B.S. Mathematics (summa cum laude), University of Arizona, Tucson, AZ

Research Interests

Professor Murphey's research focuses on computational methods in dynamics and control.  The group focuses on computational models of embedded control, biomechanical simulation, dynamic exploration, and hybrid control.  Much of the work uses structured integration (numerical techniques specifically suited to mechanical systems) to ensure stability and robustness of the numerical technique.  Example projects include simulation and control synthesis for a biomechanical model of the human hand, real-time control of robotic systems using structured integration, stabilization of large-scale power network models using a single bit of control authority, mechanical simulation of rat whiskers, numerical modeling of contact in locomotion, and dynamic search for underwater vehicles using electrosense for localization and mapping.   His group's work on robotic marionettes has been featured at the Museum of Science and Industry, Chicago.

Significant Recognition

  • National Science Foundation CAREER award (2006)
  • Defense Science Study Group 2014-2015

Significant Professional Service

  • Associate Editor for IEEE Transactions on Automation Science and Engineering
  • Editor for IEEE Transactions on Robotics

Selected Publications

    L. Miller, Y. Silverman, M. A. MacIver, and T. Murphey, “Ergodic exploration of distributed information,” IEEE Transactions on Robotics, In Press.

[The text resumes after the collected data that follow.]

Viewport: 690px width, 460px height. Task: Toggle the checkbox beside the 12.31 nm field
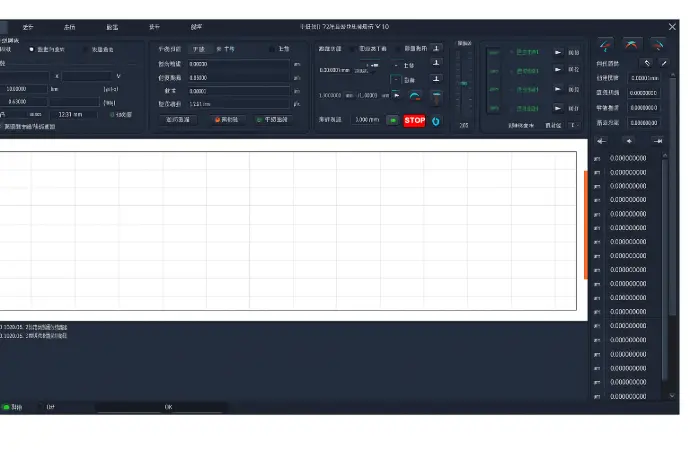coord(112,114)
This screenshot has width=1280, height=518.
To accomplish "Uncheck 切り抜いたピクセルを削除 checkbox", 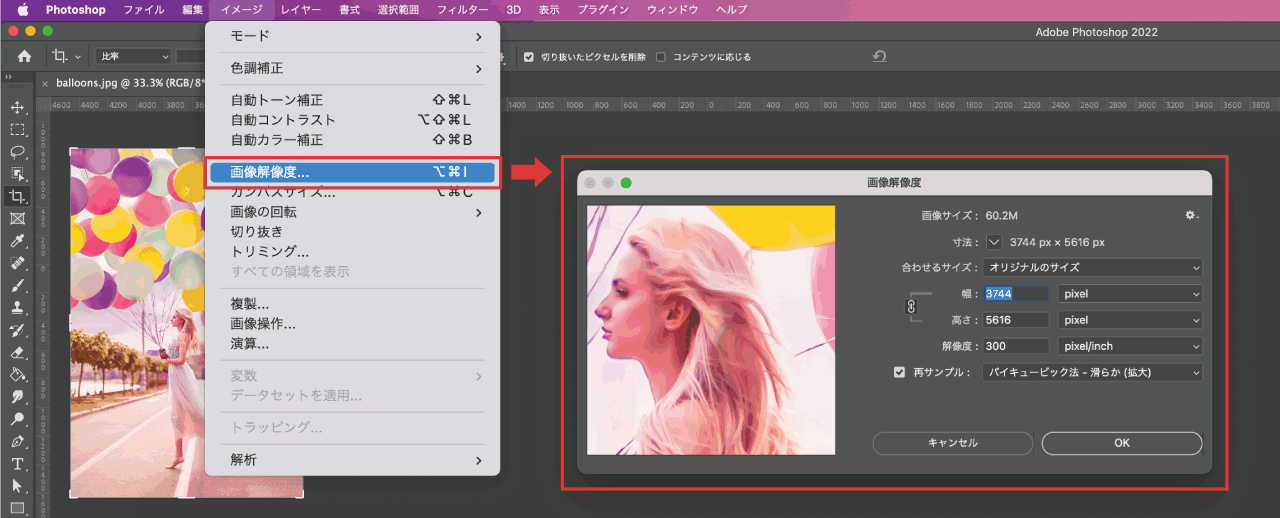I will [x=529, y=57].
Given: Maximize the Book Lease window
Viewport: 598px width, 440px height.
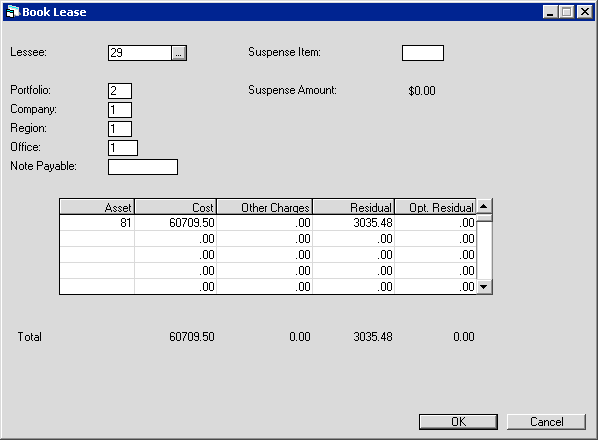Looking at the screenshot, I should click(x=566, y=12).
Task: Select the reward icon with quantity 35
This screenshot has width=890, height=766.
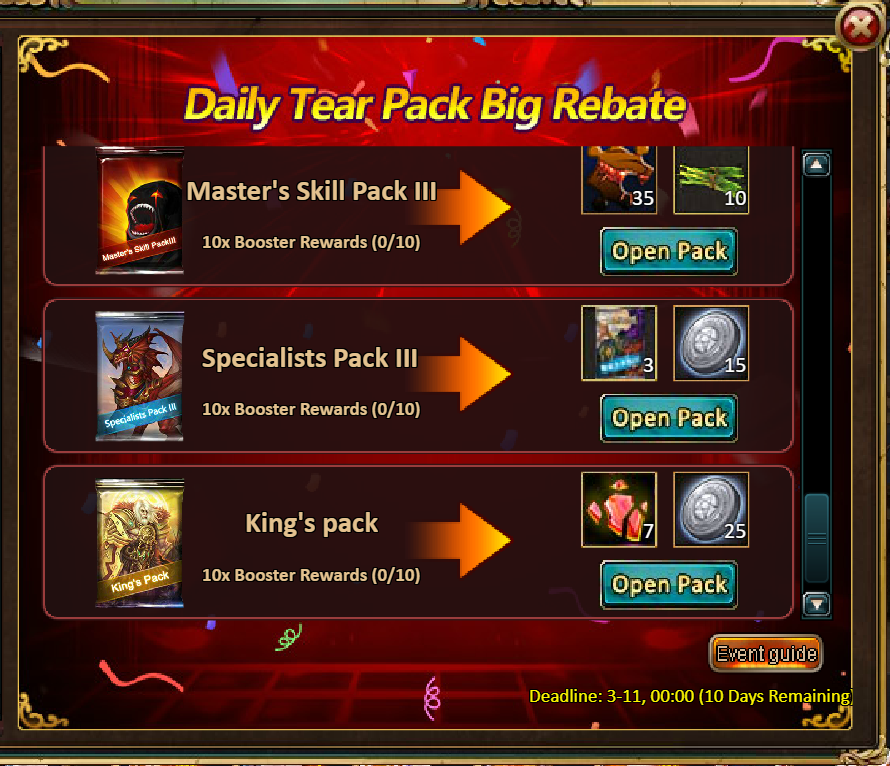Action: tap(619, 180)
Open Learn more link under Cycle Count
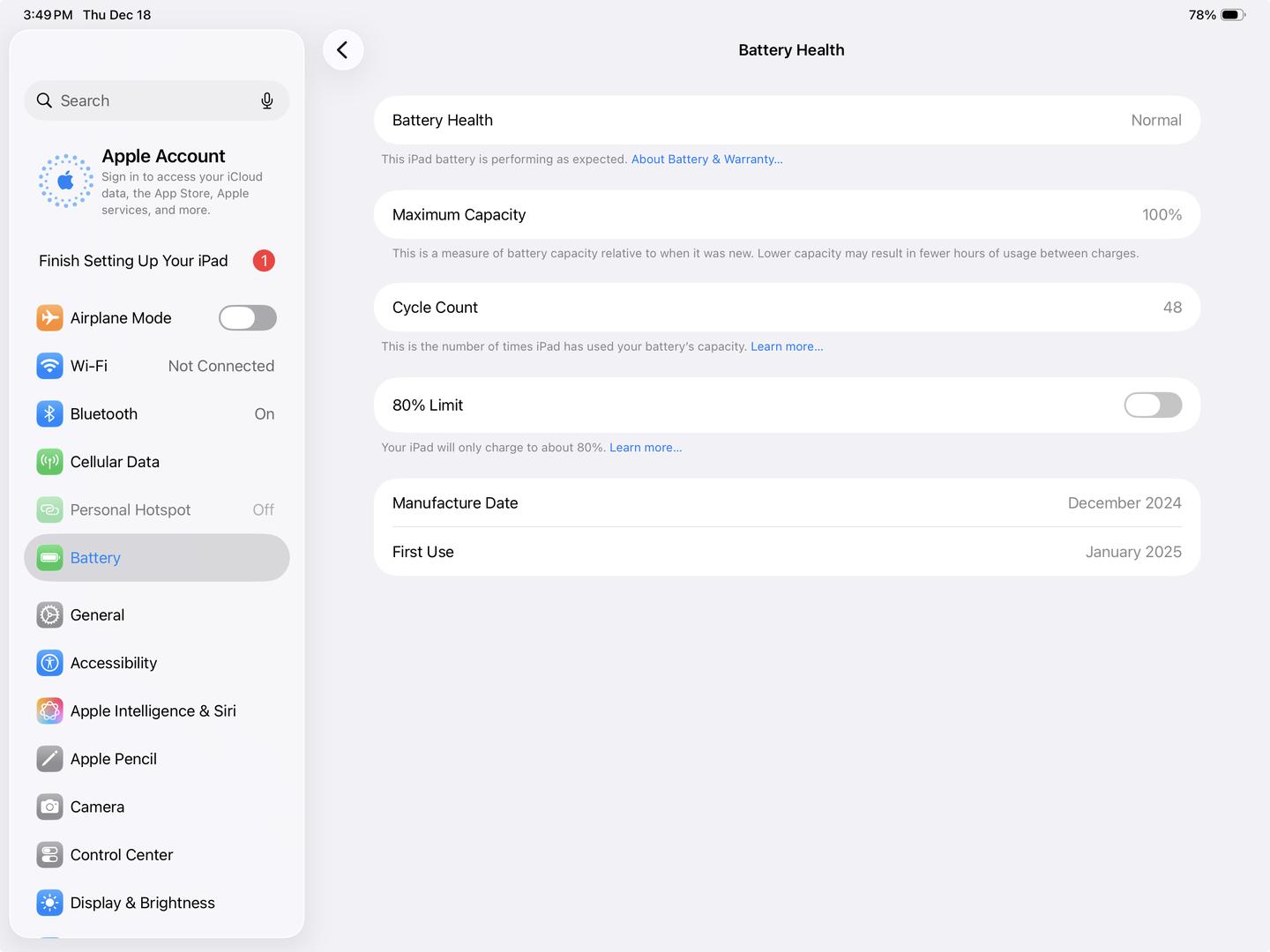 pyautogui.click(x=786, y=346)
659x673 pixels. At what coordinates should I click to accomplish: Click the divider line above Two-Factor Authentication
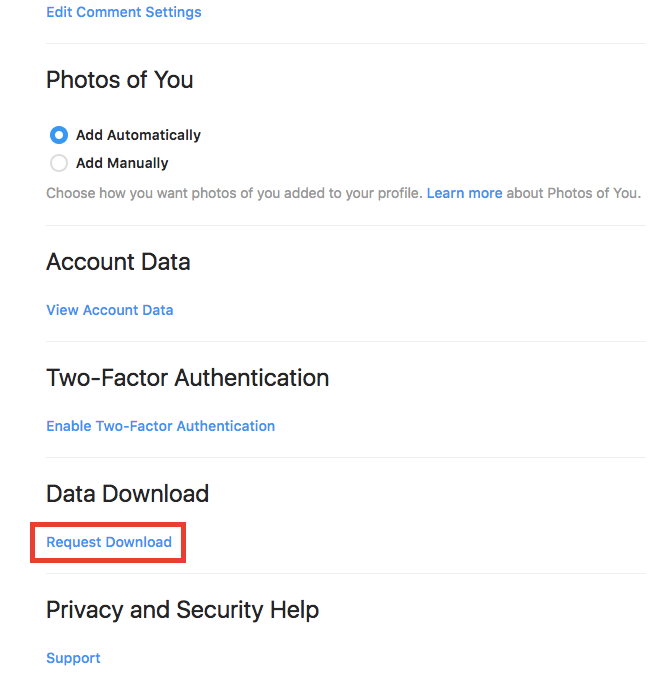[345, 341]
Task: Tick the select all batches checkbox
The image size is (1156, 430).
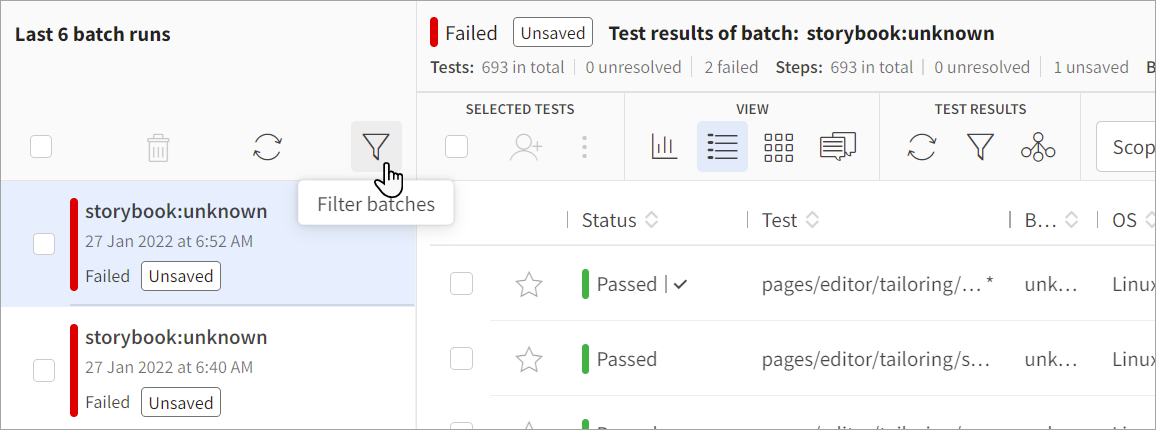Action: [41, 147]
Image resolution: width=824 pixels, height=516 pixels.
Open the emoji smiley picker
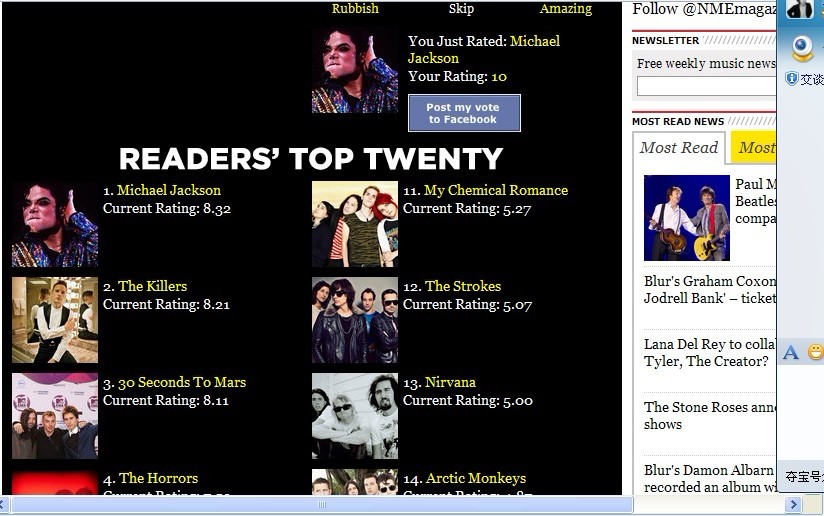click(x=816, y=352)
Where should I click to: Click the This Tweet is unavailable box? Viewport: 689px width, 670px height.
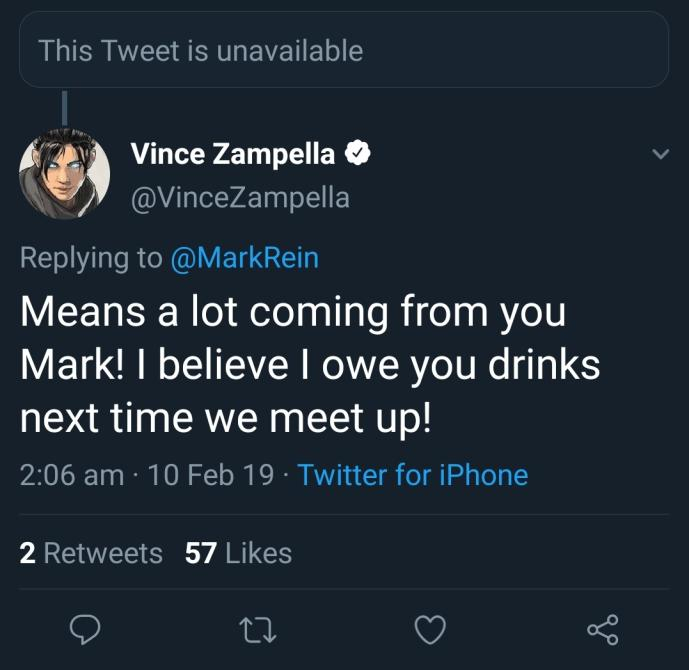344,50
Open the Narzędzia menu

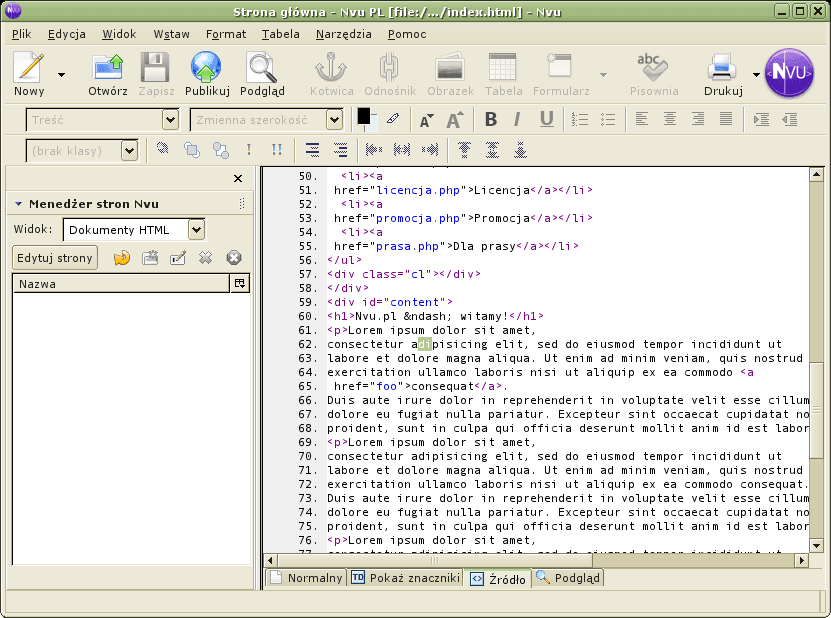pos(343,34)
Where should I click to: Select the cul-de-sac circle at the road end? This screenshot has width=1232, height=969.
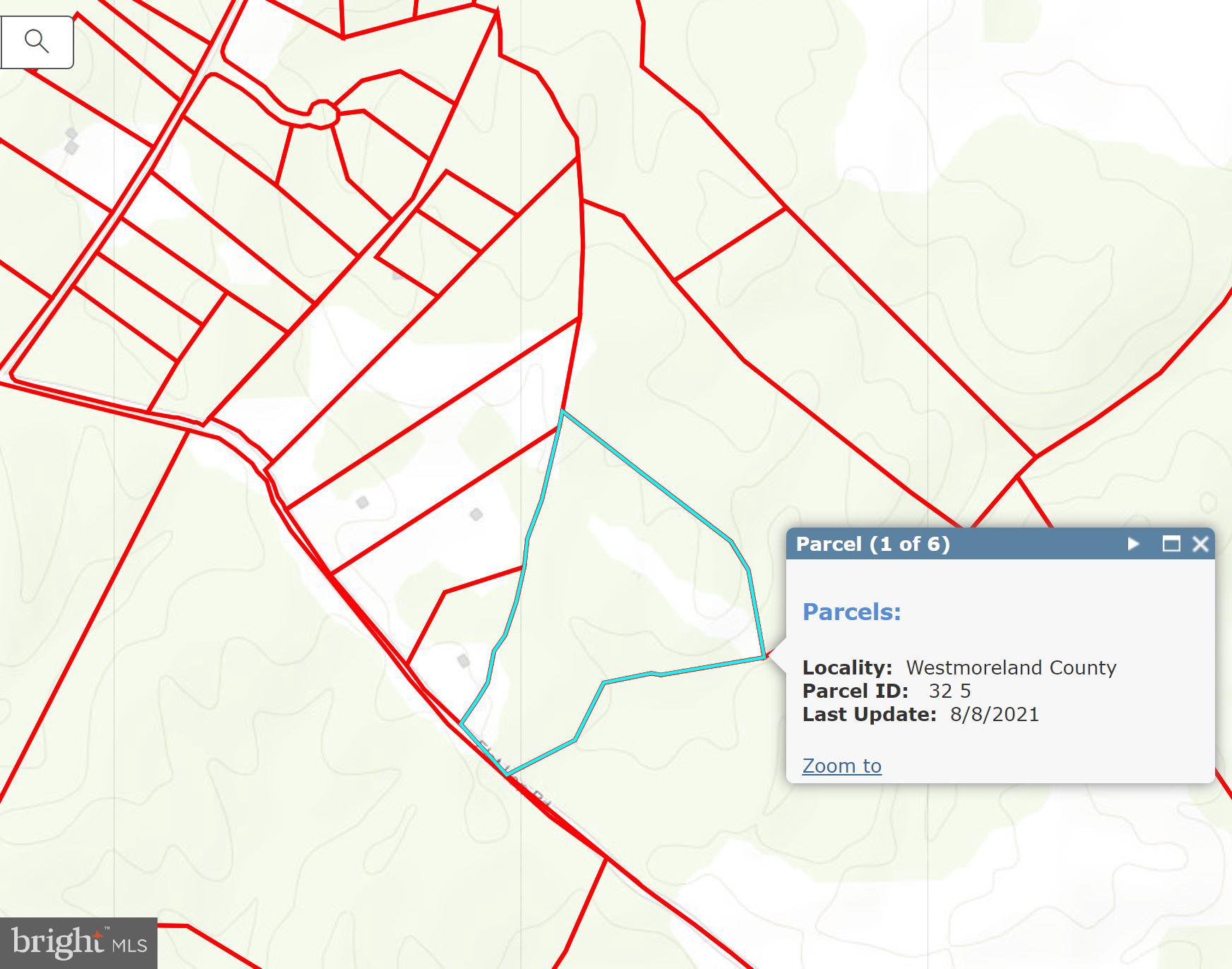point(323,113)
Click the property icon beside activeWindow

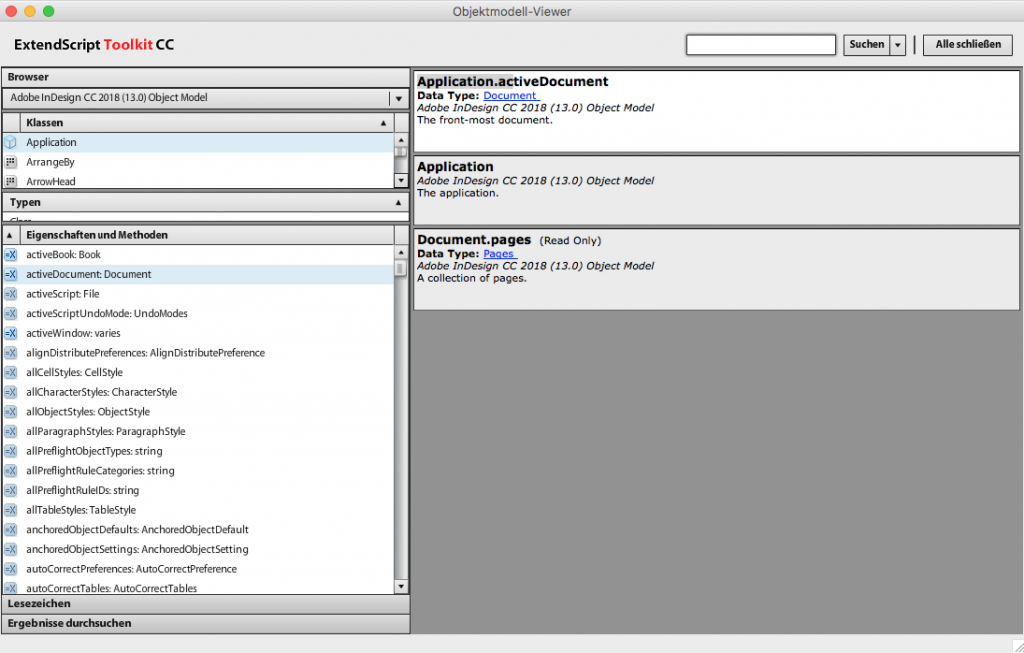[x=10, y=333]
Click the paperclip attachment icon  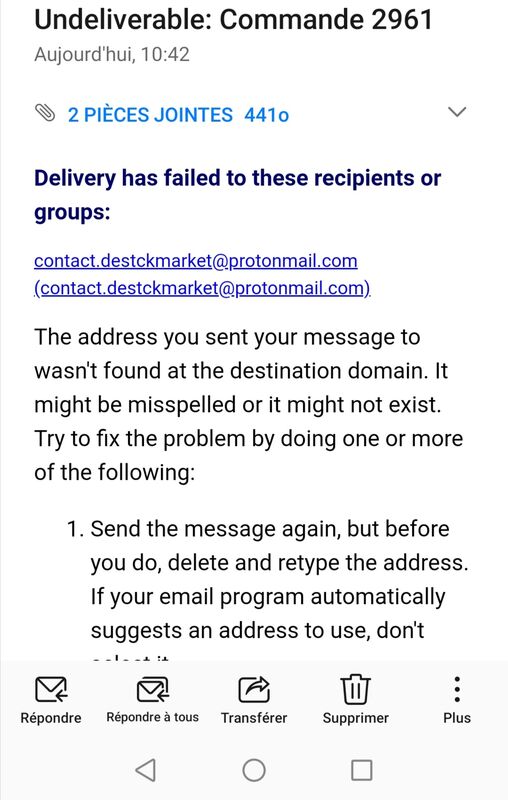tap(45, 113)
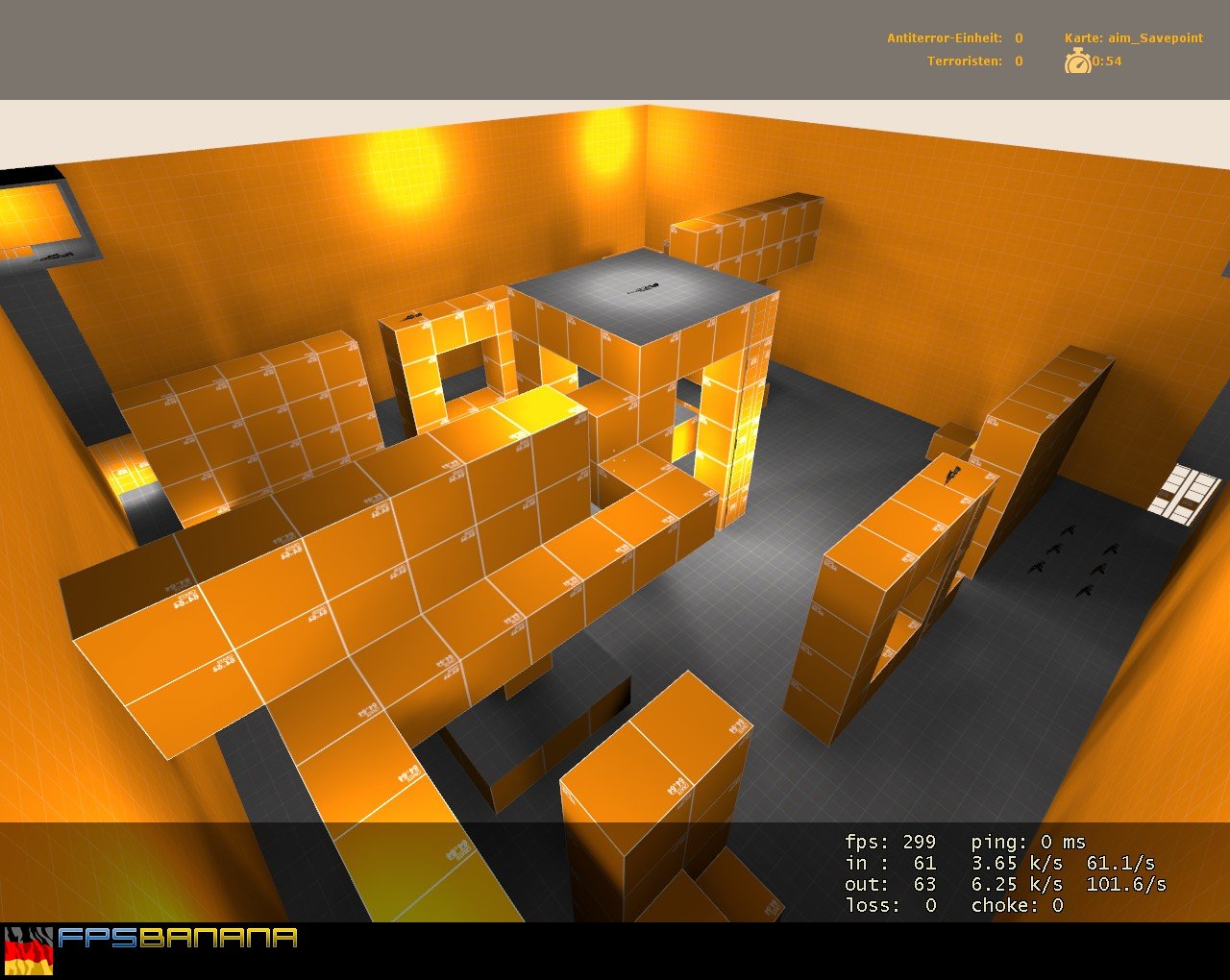This screenshot has height=980, width=1230.
Task: Click the rifle atop the left hollow crate
Action: click(x=412, y=317)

    A. Ansari and T. D. Murphey, “Minimum sensitivity control for planning with parametric and hybrid uncertainty,” International Journal of Robotics Research, In Press.


    D. Pekarek and T. D. Murphey, “Discrete Lagrangian mechanics for nonsmooth nonseparable systems,” International Journal for Numerical Methods in Engineering, In Press.


    E. Johnson, J. Schultz, and T. D. Murphey, “Linearizations of variational integrators for analysis and optimization,” IEEE Transactions on Automation Science and Engineering, vol. 12, no. 1, pp. 14–152, 2015.


    A. Wilson, J. Schultz, and T. D. Murphey, “Trajectory synthesis for Fisher information maximization,” IEEE Transactions on Robotics, vol. 30, no. 6, pp. 1358–1370, 2014.


    B. Quist, V. Seghete, L. Huet, T. D. Murphey, and M. J. Z. Hartmann, “Modeling forces and moments at the base of a rat vibrissa during non contact whisking and whisking against an object,” Journal of Neuroscience, vol. 34, pp. 9828–9844, July 2014.


    V. Seghete and T. D. Murphey, “Uniqueness conditions for simultaneous impact in locomotion: existence, uniqueness, and design consequences,” IEEE Transactions on Automation Science and Engineering, vol. 11, no. 1, pp. 154–168, 2014.


    L. Miller and T. D. Murphey, “Simultaneous optimal estimation of mode transition times and parameters applied to simple traction models,” IEEE Transactions on Robotics, vol. 29, no. 6, pp. 1496–1503, 2013.


In the Classroom

Professor Murphey developed the Coursera Massive Open Online Course (MOOC) "Everything Is the Same: Modeling Engineered Systems" and had over 18,000 students enroll in Autumn, 2013. The course was based on one of the core undergraduate classes in systems analysis (EA3), a class he has innovated through development of classroom experiments. Moreover, he has developed the ME 314 Machine Dynamics course, focusing on the application of variational analysis to simulation and design of mechanisms. He has additionally developed ME 454, an introduction to numerical methods in optimal control. In all these courses, Professor Murphey focuses on project-based learning.